La settimana scorsa è stata densa di avvenimenti in questo “piccolo promontorio dell’Asia” che è l’Europa. Da quelli che hanno coinvolto più direttamente l’Italia con la valutazione, piena di preoccupazioni allarmanti da parte della Commissione europea, sulla legge di bilancio all’accordo in extremis sulla revisione del “Piano nazionale di ripresa e resilienza” (PNRR), con la speranza di ricevere entro fine anno una nuova tardiva rata di contributi, per concludere infine con l’incontro a Berlino tra il governo italiano e quello tedesco per avviare un Piano di azione strategico condiviso tra i due Paesi, in vista forse di un Trattato bilaterale come quello franco-tedesco e italo-francese.

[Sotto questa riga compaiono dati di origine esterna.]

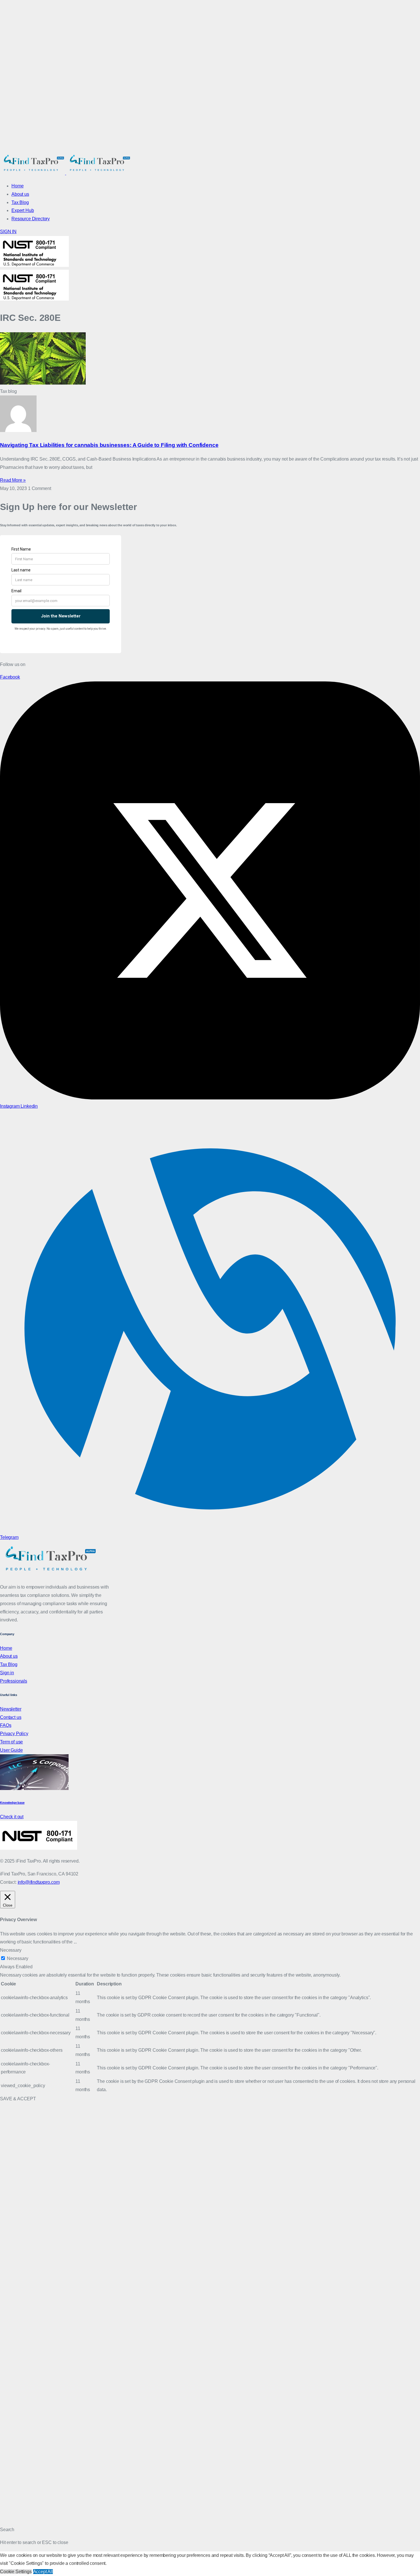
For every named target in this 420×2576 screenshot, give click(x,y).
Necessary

La scena l’ha però rubata il 22 novembre, da una parte la clamorosa vittoria dell’estrema destra in Olanda e, dall’altra, il contrastato voto al Parlamento europeo sulla futura riforma dei Trattati, in entrambi i casi sintomi seri del malessere europeo.
L’Olanda è, nella storia ormai lontana, la patria di due campioni della tolleranza, come Erasmo da Rotterdam e Baruch Spinoza; in quella più recente uno dei sei Paesi fondatori delle prime Comunità europee negli anni ‘50 ma anche, più recentemente ancora, il Paese che con la Francia ha affondato nel 2005 il Progetto di Costituzione europea e, nei mesi scorsi, ha registrato un’ondata di ribellione del mondo contadino contro le politiche ambientali UE.
Non sorprende quindi più di tanto che sia esplosa nelle scorse elezioni politiche un’ondata populista anti-europea, un evento da non sottovalutare, in particolare in vista delle prossime elezioni europee, ancor più se si guarda alla larga presenza nei governi UE delle destre, quando non delle destre estreme e comunque di una loro forte diffusione, come in Francia e in Germania.
Ha fatto eco a questo esito elettorale, nello stesso giorno, un contrastato voto nel Parlamento a Strasburgo sul rilancio del processo di integrazione europea attraverso la possibile leva della riforma dei Trattati. Fin dall’inizio i Trattati hanno inquadrato competenze e responsabilità crescenti delle Istituzioni comunitarie, con svolte importanti come il Trattato di Maastricht del 1992 e quello di Lisbona nel 2009, entrambi largamente invecchiati e inadeguati ai nuovi tempi che viviamo, ancor più se si guarda al prossimo decennio con un mondo in rapido cambiamento e l’UE chiamata ad allargarsi ad un’altra decina di Paesi.
Una riforma in profondità si impone e a questo hanno lavorato i partiti europei del centro-sinistra – la “maggioranza Ursula” – forti sulla carta di una larga maggioranza. Che invece si è seriamente incrinata al momento del voto tra 305 sì alla riforma, 276 no e 29 astensioni: all’appello è mancata una quota consistente dei voti del Partito popolare europeo (PPE), compreso quelli del partito del probabile futuro premier polacco, ex-presidente “europeista” del Consiglio europeo.
E’ stata forte l’opposizione alla proposta di riduzione del voto all’unanimità e, più in generale, dell’espansione delle politiche comunitarie in senso federale e della richiesta di rafforzare il potere del Parlamento europeo, in particolare in materia di bilancio.
Adesso toccherà al Consiglio europeo decidere se, quando e con quali modalità convocare, come richiesto dal Parlamento, una Convenzione per la riforma dei Trattati: non sarà una passeggiata per nessuno, con i governi nazionali restii a rafforzare le responsabilità del Parlamento europeo e della Commissione, con i Parlamenti nazionali gelosi di quello che resta del loro potere e un’opinione pubblica poco coinvolta nell’iniziativa.
Tutto questo mentre il vento del nazional-populismo torna a soffiare forte e con oltre metà della popolazione mondiale che nel 2024 sarà chiamata alle urne, oltre che nell’UE, negli USA, Russia, India, Indonesia, senza dimenticare l’esito del voto in Argentina e altri simili un po’ ovunque: per la democrazia nel mondo una stagione madre di tutte le battaglie.